The remaining discussion requires that you make use of a Z table (
http://lilt.ilstu.edu/dasacke/eco148/ZTable.htm). If we wanted to find a 98% confidence interval, we would look up how many SDs away from the average we would have to go in each direction to include 98% of the normal distribution. Typically when we find a 98% confidence interval, we would want the 2% of the distribution that we don’t include to be evenly split – 1% at the very top and 1% at the very bottom. So we would look up on a Z table how many standard deviations above average we have to be so that only 1% of the distribution remains; i.e. we find the Z value which leads to .99 on the table. This value is 2.33 (and -2.33 is the Z value with only 1% of the normal distribution below it), so continuing from our same example, a 98% confidence interval for our true winrate is (3.2 +/- 2.33*1.045) ptBB/100.
Now let’s look at a similar problem, we want to find out with which level of confidence we could be sure that we’re a winning player. We basically want to know what our confidence level would be on the interval (0, infinity). This amounts to finding out how much of a normal distribution with mean 3.2 and SD 1.045 lies above the value 0. To do this, we find out how many SDs 0 is away from 3.2:
(3.2 – 0) / 1.045 = 3.062 SDs.
Using a Z table, we find that 3.062 SDs below the mean only includes 0.11% of the data, so we have a confidence level of 99.89% that our true winrate is positive.

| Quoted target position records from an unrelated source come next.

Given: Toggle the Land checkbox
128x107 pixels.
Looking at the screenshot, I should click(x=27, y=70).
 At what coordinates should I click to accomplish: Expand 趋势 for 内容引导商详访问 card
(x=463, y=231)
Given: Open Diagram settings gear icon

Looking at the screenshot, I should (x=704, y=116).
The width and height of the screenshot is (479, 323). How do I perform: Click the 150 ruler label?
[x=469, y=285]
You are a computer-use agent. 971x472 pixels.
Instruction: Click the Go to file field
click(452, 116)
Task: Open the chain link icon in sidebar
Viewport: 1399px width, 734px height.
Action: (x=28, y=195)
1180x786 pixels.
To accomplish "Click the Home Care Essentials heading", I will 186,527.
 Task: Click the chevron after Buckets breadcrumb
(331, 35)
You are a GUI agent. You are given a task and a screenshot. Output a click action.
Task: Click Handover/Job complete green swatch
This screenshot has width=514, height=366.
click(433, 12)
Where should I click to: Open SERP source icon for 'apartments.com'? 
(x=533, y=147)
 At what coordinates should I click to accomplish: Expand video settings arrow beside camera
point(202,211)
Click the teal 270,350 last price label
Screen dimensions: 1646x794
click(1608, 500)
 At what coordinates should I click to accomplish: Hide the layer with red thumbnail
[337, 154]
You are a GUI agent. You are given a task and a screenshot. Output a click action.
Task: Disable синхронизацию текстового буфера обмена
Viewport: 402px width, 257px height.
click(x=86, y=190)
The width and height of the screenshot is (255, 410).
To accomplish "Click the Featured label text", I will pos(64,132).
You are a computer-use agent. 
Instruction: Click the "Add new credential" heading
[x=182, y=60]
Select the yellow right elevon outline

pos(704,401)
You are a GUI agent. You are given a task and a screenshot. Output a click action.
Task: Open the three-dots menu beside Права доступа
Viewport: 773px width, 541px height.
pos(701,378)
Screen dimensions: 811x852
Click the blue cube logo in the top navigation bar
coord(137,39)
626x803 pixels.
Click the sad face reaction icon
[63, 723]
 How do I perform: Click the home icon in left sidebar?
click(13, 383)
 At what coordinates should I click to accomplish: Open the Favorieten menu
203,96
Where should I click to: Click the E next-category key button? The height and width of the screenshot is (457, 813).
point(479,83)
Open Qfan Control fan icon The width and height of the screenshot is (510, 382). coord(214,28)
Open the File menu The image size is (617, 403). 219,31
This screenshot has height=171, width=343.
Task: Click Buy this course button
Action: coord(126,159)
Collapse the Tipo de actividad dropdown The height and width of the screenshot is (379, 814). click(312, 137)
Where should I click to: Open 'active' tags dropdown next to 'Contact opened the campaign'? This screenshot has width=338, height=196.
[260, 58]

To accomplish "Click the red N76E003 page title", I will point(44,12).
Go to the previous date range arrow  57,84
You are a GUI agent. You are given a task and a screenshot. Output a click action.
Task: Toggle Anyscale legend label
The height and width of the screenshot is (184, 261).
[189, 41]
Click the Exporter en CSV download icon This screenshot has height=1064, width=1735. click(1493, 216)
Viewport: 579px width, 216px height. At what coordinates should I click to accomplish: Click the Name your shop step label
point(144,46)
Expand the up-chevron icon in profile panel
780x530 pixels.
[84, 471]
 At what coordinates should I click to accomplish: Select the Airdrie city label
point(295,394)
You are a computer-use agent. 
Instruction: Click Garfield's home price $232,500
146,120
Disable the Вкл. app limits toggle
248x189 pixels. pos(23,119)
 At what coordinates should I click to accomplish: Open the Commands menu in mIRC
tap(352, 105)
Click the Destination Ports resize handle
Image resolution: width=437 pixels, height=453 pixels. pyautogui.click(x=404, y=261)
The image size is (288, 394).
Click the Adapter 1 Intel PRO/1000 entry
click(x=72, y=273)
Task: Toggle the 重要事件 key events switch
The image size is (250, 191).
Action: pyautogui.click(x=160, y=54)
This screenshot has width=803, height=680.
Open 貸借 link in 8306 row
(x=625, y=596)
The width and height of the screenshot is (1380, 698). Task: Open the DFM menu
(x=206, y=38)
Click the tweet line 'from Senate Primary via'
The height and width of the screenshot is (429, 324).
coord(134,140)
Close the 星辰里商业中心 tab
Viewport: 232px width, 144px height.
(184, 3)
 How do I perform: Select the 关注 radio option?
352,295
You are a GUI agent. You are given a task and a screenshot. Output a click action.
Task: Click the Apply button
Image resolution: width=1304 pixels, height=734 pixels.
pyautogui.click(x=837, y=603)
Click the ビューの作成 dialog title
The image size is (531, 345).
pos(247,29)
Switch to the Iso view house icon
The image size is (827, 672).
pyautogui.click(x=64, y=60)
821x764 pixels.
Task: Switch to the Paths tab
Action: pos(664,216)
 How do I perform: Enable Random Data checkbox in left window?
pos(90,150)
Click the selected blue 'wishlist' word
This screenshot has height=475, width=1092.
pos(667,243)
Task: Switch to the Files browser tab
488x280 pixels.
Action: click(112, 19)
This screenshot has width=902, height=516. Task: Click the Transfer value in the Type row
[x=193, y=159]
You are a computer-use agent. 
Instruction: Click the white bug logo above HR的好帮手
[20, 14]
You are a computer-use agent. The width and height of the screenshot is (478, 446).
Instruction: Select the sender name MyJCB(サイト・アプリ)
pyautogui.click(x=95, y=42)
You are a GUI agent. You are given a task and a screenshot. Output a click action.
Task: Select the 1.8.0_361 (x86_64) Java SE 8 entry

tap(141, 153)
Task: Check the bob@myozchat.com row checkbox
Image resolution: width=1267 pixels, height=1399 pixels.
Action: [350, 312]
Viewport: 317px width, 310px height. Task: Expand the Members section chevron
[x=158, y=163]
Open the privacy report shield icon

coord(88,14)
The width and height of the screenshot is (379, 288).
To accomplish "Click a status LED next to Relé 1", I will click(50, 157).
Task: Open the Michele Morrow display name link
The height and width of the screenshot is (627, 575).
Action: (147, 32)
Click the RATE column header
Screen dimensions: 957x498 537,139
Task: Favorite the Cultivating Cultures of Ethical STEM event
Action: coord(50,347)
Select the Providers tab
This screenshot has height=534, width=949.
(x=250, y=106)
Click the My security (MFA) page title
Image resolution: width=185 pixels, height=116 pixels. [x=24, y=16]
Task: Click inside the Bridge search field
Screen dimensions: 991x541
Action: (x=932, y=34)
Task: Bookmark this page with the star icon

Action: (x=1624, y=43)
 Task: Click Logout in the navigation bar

If we wanted to find the confidence level of an arbitrary interval, say (X, Y), we would do the same thing: use a Z table to figure out how much of the normal distribution falls below X and above Y; if 10% falls below X and 20% falls above Y, then (X, Y) is a 70% (100% - 10% - 20%) confidence level.
For those of you who plan to make similar calculations on a regular basis, I recommend familiarizing yourself with Excel’s functions NormInv and NormDist, which will allow you to skip using a Z table, and allow you to find values with greater precision.